Het conflict tussen de schijn der maatstreep en het wezen der melodie was altijd aanwezig geweest sinds de afbakening, de verbrokkeling van het melos in vakjes. Strikt zakelijk bekeken had ieder het recht, hoe dwaas het ook lijkt, om een melodie te vertolken, evenals iemand die elk der ‘voeten’ zou scanderen van een gedicht, zonder zich te bekommeren om de rest. En hoe ongelofelijk het ook klinkt, dit gebeurde in de muziek, toen de componisten in de minderheid geraakten, wijl de een doof en revolutionnair was als Beethoven, de andere enkel revolutionnair gelijk Berlioz, Liszt en Wagner, of onbekwaam als orkest-leider, onbegunstigd door het lot, gelijk Bruckner, gelijk Debussy o.a. en toen de orkesten zich over de hele wereld zodanig vermenigvuldigden, dat dirigenten moesten worden aangekweekt door inrichtingen welke men conservatorium noemt.

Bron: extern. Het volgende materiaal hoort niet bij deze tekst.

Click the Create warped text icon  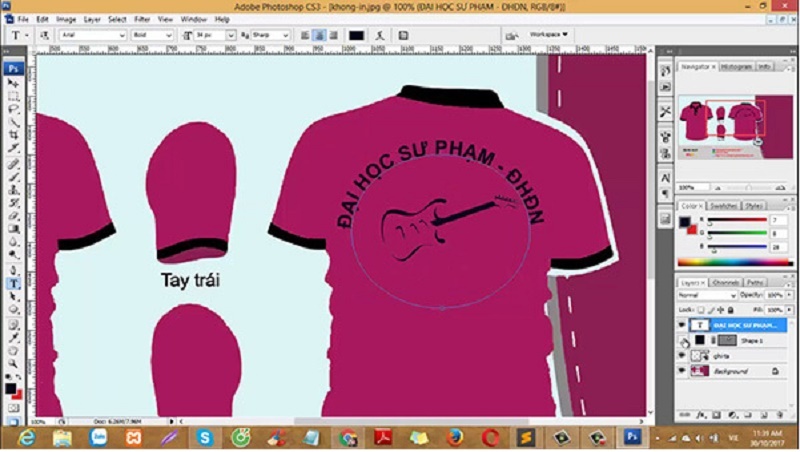pyautogui.click(x=380, y=35)
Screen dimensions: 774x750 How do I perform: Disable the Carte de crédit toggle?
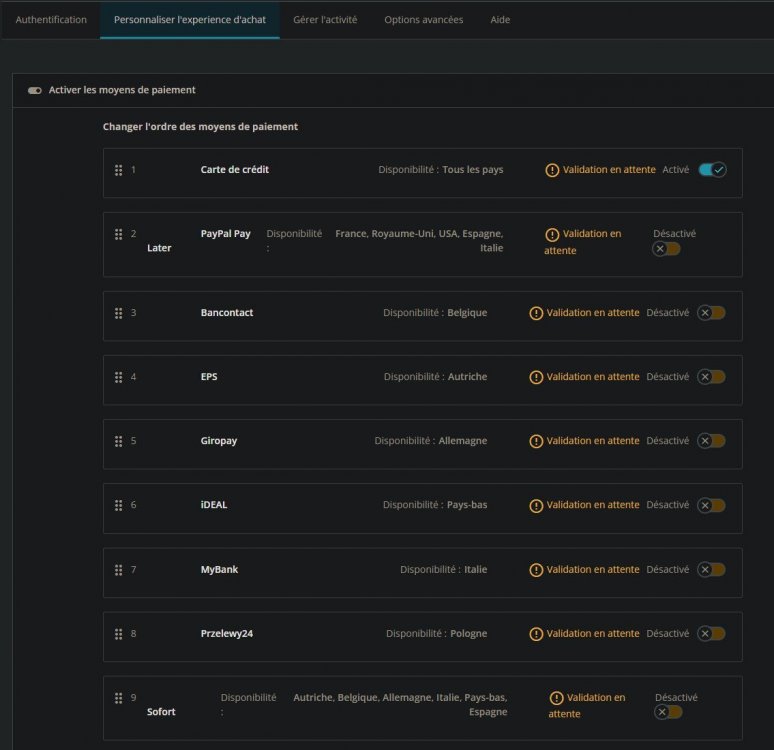click(712, 170)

Er ontstonden daarom, in de loop der vorige eeuw, twee soorten van orkestleiders: de maatslaander, die zich houdt aan de streep, en de andere, de musicus, in de beste zin van 't woord: de musische. De eerste, en verreweg de talrijkste, dirigeert noten. De tweede maakt muziek.
Wat de maatslaander doet, is altijd rhetorisch, declamatorisch in een of andere vorm, die wisselt volgens de mode en de tijd. Zijn intonatie, zijn innerlijk klimaat, kan glad zijn, effen, blank, apollinisch, gelijk dat soms heet, of donker, ruig, ruw, bandeloos, faustisch, dionysisch, gelijk men zegt. Hij kan weinig of veel mimiek nodig hebben, met een bezwerend opzichtig gebaar een pauken-roffel te voorschijn roepen, een bazuin, een trompet, die heus vanzelf wel zouden komen, met beide armen de lucht klieven als molenwieken, om passie te stimuleren, schudden als een derwisch, of de linkerhand in 't vestzakje steken, geen pink verroeren om te speculeren op de grofste zenuwen van het publiek. Dat is allemaal bijkomstigheid, afhankelijk van temperament, van berekening, van heersende smaak, en heeft slechts uiterlijk verband met de gedirigeerde compositie. Want bij elke compositie bezigt een maatslaander dezelfde mimiek, en hoe zou men denken over een acteur, die alle rollen van het repertoire voordraagt op dezelfde wijze? Dit is mogelijk in de muziek (waar veel verknoeid kan worden, alvorens letsel onoverkomelijk wordt) en heeft geen andere oorzaak dan de streep door welker horren en strikken de maatslaander het gezicht verliest voor de zin van hetgeen hij leest. Zijn euvel schijnt onverhelpbaar. Een enkele pagina uit Wagners Über das Dirigiren, en de paar voorbeelden die hij geeft, (of een uitlating van Berlioz, van d'Indy, van Strawinsky) zouden hem kunnen genezen. En hij las ze misschien! Maar het baatte niet en zal nooit baten, alsof iemand die van nature geen inzicht bezit op de essens der melodie, dit niet verwerven kan langs intellectuele weg.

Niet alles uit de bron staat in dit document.